Follow us on:

SYI’AH & BUDAYA SYIRIK

Oleh Ustadz Abu Minhal

Sudah menjadi salah satu ciri khas Ahli Bid’ah, mereka berbuat ghuluw (berlebihan) dalam keyakinan-keyakinan (aqidah) yang mereka anut. Begitu pula dengan golongan Syi’ah, mereka tidak lepas dari fakta ini. Di antaranya ialah, ’aqidah mereka yang berhubungan dengan muwalah (loyalitas) terhadap Ahlul Bait (kecintaan terhadap keluarga Rasulullah shallallahu ’alaihi wasallam).[1]
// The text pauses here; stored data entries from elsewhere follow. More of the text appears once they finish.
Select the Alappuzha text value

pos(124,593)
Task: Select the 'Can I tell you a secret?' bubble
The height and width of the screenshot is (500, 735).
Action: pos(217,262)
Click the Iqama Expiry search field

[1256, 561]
Contoh Cengkeraman Syirik pada Agama Syi’ah

Kaitannya dengan ’aqidah ini (dan ’aqidah-’aqidah mereka lainnya), mereka benar-benar melampaui batasan agama. Hingga memunculkan agama baru, yang sangat berbeda dengan risalah yang diemban Rasulullah Muhammad shallallahu ’alaihi wasallam. Karena itu, Syaikh Muhibbuddin al-Khathib rahimahullah[2] menuturkan:

Sangat tidak mungkin menjalin kesepahaman dengan Syi’ah. Karena mereka telah berlawanan dengan seluruh kaum muslimin (Ahli Sunnah) dalam perkara-perkara ushul (prinsipil). Kaum syi’ah belum merasa tenang dengan kaum muslimin, kecuali bila kaum muslimin ikut serta melaknat al-jibt dan thaghut, yaitu Abu Bakr dan ’Umar serta orang (sunni) lainnya sampai sekarang, dan mengumandangkan bara’ah (penentangan) kepada siapa saja yang bukan penganut Syi’ah, walaupun ia termasuk keluarga Nabi…[3]

Sikap ekstrim yang terpatri dalam diri para tokoh dan ulama Syi’ah, telah membawa mereka pada sikap menuhankan sahabat Ali radhiallahu ’anhu. Sehingga untuk mengokohkan ’aqidah syirik ini, mereka pun tanpa malu mengusung sekian banyak riwayat dusta. Mereka mengklaim, bahwa unsur ketuhanan telah menyatu pada diri sahabat yang menjadi menantu Nabi ini.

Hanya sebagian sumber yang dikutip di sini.